YOUR TASK:
Update these lines by putting "Find an element on the screen" in place of "Locate an element on the screen" wherever it occurs, and leave everything else unchanged.

Stored data entries:
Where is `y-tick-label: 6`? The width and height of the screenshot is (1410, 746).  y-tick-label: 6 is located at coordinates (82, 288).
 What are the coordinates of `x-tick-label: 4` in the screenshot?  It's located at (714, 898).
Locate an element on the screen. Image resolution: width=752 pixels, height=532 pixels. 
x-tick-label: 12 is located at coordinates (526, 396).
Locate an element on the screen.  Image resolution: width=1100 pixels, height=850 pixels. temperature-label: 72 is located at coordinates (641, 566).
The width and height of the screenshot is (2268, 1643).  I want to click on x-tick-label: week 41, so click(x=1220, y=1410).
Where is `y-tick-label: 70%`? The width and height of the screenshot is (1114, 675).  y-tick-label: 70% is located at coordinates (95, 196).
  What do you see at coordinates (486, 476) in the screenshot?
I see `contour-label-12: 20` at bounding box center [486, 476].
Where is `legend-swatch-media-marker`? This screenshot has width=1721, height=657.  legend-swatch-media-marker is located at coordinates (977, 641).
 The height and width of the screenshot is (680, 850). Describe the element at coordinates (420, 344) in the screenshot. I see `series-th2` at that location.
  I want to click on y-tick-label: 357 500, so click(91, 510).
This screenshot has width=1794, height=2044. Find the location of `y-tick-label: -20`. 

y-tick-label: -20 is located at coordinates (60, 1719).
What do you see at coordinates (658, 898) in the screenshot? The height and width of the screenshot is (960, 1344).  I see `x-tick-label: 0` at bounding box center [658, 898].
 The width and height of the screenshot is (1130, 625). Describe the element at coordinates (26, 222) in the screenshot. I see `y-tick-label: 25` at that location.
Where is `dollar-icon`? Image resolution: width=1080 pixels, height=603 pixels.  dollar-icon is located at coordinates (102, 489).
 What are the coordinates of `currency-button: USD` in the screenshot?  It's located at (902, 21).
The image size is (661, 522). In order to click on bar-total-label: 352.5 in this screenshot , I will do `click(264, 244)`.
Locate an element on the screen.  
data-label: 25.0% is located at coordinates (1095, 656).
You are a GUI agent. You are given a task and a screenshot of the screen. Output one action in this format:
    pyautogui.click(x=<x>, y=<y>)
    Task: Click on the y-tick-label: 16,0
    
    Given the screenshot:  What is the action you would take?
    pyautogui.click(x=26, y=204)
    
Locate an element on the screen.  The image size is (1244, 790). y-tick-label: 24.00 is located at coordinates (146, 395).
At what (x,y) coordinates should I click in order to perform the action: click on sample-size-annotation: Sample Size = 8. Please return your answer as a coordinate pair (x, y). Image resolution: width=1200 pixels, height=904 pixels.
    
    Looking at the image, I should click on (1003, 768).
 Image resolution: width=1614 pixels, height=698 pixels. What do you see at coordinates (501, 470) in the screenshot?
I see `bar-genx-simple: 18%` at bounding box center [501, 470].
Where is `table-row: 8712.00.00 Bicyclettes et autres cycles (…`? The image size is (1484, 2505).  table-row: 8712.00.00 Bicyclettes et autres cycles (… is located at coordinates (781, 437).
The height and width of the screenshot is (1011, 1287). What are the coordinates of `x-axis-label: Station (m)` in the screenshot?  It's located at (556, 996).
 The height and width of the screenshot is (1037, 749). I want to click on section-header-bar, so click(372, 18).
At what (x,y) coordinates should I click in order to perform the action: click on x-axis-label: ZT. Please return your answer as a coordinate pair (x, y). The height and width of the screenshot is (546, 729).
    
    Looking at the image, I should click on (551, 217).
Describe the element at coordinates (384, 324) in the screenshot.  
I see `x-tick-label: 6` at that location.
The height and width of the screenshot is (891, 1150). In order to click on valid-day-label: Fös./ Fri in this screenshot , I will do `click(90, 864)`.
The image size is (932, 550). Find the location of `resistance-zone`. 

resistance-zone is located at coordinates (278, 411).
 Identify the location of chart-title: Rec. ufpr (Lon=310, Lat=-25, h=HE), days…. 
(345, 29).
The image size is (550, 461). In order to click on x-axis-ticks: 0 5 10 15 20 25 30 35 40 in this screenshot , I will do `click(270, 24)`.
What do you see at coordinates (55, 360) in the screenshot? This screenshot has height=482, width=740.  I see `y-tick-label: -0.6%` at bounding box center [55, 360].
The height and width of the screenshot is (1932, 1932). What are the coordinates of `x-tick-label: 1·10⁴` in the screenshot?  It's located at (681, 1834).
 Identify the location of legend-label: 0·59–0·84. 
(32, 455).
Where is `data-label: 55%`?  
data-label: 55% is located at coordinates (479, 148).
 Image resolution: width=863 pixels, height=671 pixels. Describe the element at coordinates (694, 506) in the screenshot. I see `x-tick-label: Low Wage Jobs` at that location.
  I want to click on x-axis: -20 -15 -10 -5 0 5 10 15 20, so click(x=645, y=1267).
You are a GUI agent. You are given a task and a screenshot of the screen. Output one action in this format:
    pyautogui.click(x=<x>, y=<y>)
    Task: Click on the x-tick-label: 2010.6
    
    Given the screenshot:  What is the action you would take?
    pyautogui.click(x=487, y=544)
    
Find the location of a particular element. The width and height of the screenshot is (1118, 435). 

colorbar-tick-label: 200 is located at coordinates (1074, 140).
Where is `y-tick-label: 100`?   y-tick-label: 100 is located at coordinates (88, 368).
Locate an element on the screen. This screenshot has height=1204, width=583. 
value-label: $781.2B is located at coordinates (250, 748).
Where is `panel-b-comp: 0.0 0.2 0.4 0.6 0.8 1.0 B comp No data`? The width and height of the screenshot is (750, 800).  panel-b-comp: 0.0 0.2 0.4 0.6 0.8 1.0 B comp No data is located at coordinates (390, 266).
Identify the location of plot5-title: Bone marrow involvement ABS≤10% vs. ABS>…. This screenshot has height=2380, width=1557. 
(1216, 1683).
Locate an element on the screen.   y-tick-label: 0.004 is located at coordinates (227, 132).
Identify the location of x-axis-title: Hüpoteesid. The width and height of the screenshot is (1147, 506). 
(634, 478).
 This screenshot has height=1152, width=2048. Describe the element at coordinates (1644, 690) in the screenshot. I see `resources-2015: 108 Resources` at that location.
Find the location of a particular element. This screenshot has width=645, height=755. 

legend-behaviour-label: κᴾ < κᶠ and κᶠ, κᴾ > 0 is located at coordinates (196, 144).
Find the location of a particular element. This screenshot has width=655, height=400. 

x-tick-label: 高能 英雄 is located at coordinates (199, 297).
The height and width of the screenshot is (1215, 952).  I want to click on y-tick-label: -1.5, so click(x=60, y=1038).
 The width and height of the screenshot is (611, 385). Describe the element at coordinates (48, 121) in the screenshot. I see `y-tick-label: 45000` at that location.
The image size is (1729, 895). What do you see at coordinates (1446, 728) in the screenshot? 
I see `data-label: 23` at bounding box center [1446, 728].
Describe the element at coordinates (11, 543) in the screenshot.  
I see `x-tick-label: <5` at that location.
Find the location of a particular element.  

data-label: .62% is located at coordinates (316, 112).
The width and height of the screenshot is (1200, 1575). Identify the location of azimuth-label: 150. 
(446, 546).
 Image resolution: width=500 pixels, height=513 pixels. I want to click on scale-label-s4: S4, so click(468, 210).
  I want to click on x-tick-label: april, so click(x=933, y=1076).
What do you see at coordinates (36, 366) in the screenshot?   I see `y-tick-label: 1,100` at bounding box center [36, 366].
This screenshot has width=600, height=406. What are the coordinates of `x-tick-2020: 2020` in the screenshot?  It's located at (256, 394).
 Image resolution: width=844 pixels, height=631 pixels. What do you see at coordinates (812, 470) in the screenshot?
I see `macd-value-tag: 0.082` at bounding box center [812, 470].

OUTPUT BELOW:
Where is `y-tick-label: 6`? The width and height of the screenshot is (1410, 746).  y-tick-label: 6 is located at coordinates (82, 288).
 What are the coordinates of `x-tick-label: 4` in the screenshot?  It's located at (714, 898).
Find an element on the screen. Image resolution: width=752 pixels, height=532 pixels. 
x-tick-label: 12 is located at coordinates (526, 396).
Find an element on the screen.  Image resolution: width=1100 pixels, height=850 pixels. temperature-label: 72 is located at coordinates (641, 566).
The width and height of the screenshot is (2268, 1643).  I want to click on x-tick-label: week 41, so click(x=1220, y=1410).
Where is `y-tick-label: 70%`? The width and height of the screenshot is (1114, 675).  y-tick-label: 70% is located at coordinates (95, 196).
  What do you see at coordinates (486, 476) in the screenshot?
I see `contour-label-12: 20` at bounding box center [486, 476].
Where is `legend-swatch-media-marker`? This screenshot has width=1721, height=657.  legend-swatch-media-marker is located at coordinates (977, 641).
 The height and width of the screenshot is (680, 850). Describe the element at coordinates (420, 344) in the screenshot. I see `series-th2` at that location.
  I want to click on y-tick-label: 357 500, so click(91, 510).
This screenshot has width=1794, height=2044. Find the location of `y-tick-label: -20`. 

y-tick-label: -20 is located at coordinates (60, 1719).
What do you see at coordinates (658, 898) in the screenshot? The height and width of the screenshot is (960, 1344).  I see `x-tick-label: 0` at bounding box center [658, 898].
 The width and height of the screenshot is (1130, 625). Describe the element at coordinates (26, 222) in the screenshot. I see `y-tick-label: 25` at that location.
Where is `dollar-icon`? Image resolution: width=1080 pixels, height=603 pixels.  dollar-icon is located at coordinates (102, 489).
 What are the coordinates of `currency-button: USD` in the screenshot?  It's located at (902, 21).
The image size is (661, 522). In order to click on bar-total-label: 352.5 in this screenshot , I will do `click(264, 244)`.
Find an element on the screen.  
data-label: 25.0% is located at coordinates (1095, 656).
You are a GUI agent. You are given a task and a screenshot of the screen. Output one action in this format:
    pyautogui.click(x=<x>, y=<y>)
    Task: Click on the y-tick-label: 16,0
    
    Given the screenshot:  What is the action you would take?
    pyautogui.click(x=26, y=204)
    
Find an element on the screen.  The image size is (1244, 790). y-tick-label: 24.00 is located at coordinates (146, 395).
At what (x,y) coordinates should I click in order to perform the action: click on sample-size-annotation: Sample Size = 8. Please return your answer as a coordinate pair (x, y). Image resolution: width=1200 pixels, height=904 pixels.
    
    Looking at the image, I should click on (1003, 768).
 Image resolution: width=1614 pixels, height=698 pixels. What do you see at coordinates (501, 470) in the screenshot?
I see `bar-genx-simple: 18%` at bounding box center [501, 470].
Where is `table-row: 8712.00.00 Bicyclettes et autres cycles (…`? The image size is (1484, 2505).  table-row: 8712.00.00 Bicyclettes et autres cycles (… is located at coordinates (781, 437).
The height and width of the screenshot is (1011, 1287). What are the coordinates of `x-axis-label: Station (m)` in the screenshot?  It's located at (556, 996).
 The height and width of the screenshot is (1037, 749). I want to click on section-header-bar, so click(372, 18).
At what (x,y) coordinates should I click in order to perform the action: click on x-axis-label: ZT. Please return your answer as a coordinate pair (x, y). The height and width of the screenshot is (546, 729).
    
    Looking at the image, I should click on (551, 217).
Describe the element at coordinates (384, 324) in the screenshot.  
I see `x-tick-label: 6` at that location.
The height and width of the screenshot is (891, 1150). In order to click on valid-day-label: Fös./ Fri in this screenshot , I will do `click(90, 864)`.
The image size is (932, 550). Find the location of `resistance-zone`. 

resistance-zone is located at coordinates (278, 411).
 Identify the location of chart-title: Rec. ufpr (Lon=310, Lat=-25, h=HE), days…. 
(345, 29).
The image size is (550, 461). In order to click on x-axis-ticks: 0 5 10 15 20 25 30 35 40 in this screenshot , I will do `click(270, 24)`.
What do you see at coordinates (55, 360) in the screenshot? This screenshot has height=482, width=740.  I see `y-tick-label: -0.6%` at bounding box center [55, 360].
The height and width of the screenshot is (1932, 1932). What are the coordinates of `x-tick-label: 1·10⁴` in the screenshot?  It's located at (681, 1834).
 Identify the location of legend-label: 0·59–0·84. 
(32, 455).
Where is `data-label: 55%`?  
data-label: 55% is located at coordinates (479, 148).
 Image resolution: width=863 pixels, height=671 pixels. Describe the element at coordinates (694, 506) in the screenshot. I see `x-tick-label: Low Wage Jobs` at that location.
  I want to click on x-axis: -20 -15 -10 -5 0 5 10 15 20, so click(x=645, y=1267).
You are a GUI agent. You are given a task and a screenshot of the screen. Output one action in this format:
    pyautogui.click(x=<x>, y=<y>)
    Task: Click on the x-tick-label: 2010.6
    
    Given the screenshot:  What is the action you would take?
    pyautogui.click(x=487, y=544)
    
Find the location of a particular element. The width and height of the screenshot is (1118, 435). 

colorbar-tick-label: 200 is located at coordinates (1074, 140).
Where is `y-tick-label: 100`?   y-tick-label: 100 is located at coordinates (88, 368).
Find an element on the screen. This screenshot has height=1204, width=583. 
value-label: $781.2B is located at coordinates (250, 748).
Where is `panel-b-comp: 0.0 0.2 0.4 0.6 0.8 1.0 B comp No data`? The width and height of the screenshot is (750, 800).  panel-b-comp: 0.0 0.2 0.4 0.6 0.8 1.0 B comp No data is located at coordinates (390, 266).
Identify the location of plot5-title: Bone marrow involvement ABS≤10% vs. ABS>…. This screenshot has height=2380, width=1557. 
(1216, 1683).
Find an element on the screen.   y-tick-label: 0.004 is located at coordinates (227, 132).
Identify the location of x-axis-title: Hüpoteesid. The width and height of the screenshot is (1147, 506). 
(634, 478).
 This screenshot has height=1152, width=2048. Describe the element at coordinates (1644, 690) in the screenshot. I see `resources-2015: 108 Resources` at that location.
Find the location of a particular element. This screenshot has width=645, height=755. 

legend-behaviour-label: κᴾ < κᶠ and κᶠ, κᴾ > 0 is located at coordinates (196, 144).
Find the location of a particular element. This screenshot has width=655, height=400. 

x-tick-label: 高能 英雄 is located at coordinates (199, 297).
The height and width of the screenshot is (1215, 952).  I want to click on y-tick-label: -1.5, so click(x=60, y=1038).
 The width and height of the screenshot is (611, 385). Describe the element at coordinates (48, 121) in the screenshot. I see `y-tick-label: 45000` at that location.
The image size is (1729, 895). What do you see at coordinates (1446, 728) in the screenshot? 
I see `data-label: 23` at bounding box center [1446, 728].
Describe the element at coordinates (11, 543) in the screenshot.  
I see `x-tick-label: <5` at that location.
Find the location of a particular element.  

data-label: .62% is located at coordinates (316, 112).
The width and height of the screenshot is (1200, 1575). Identify the location of azimuth-label: 150. 
(446, 546).
 Image resolution: width=500 pixels, height=513 pixels. I want to click on scale-label-s4: S4, so click(468, 210).
  I want to click on x-tick-label: april, so click(x=933, y=1076).
What do you see at coordinates (36, 366) in the screenshot?   I see `y-tick-label: 1,100` at bounding box center [36, 366].
This screenshot has width=600, height=406. What are the coordinates of `x-tick-2020: 2020` in the screenshot?  It's located at (256, 394).
 Image resolution: width=844 pixels, height=631 pixels. What do you see at coordinates (812, 470) in the screenshot?
I see `macd-value-tag: 0.082` at bounding box center [812, 470].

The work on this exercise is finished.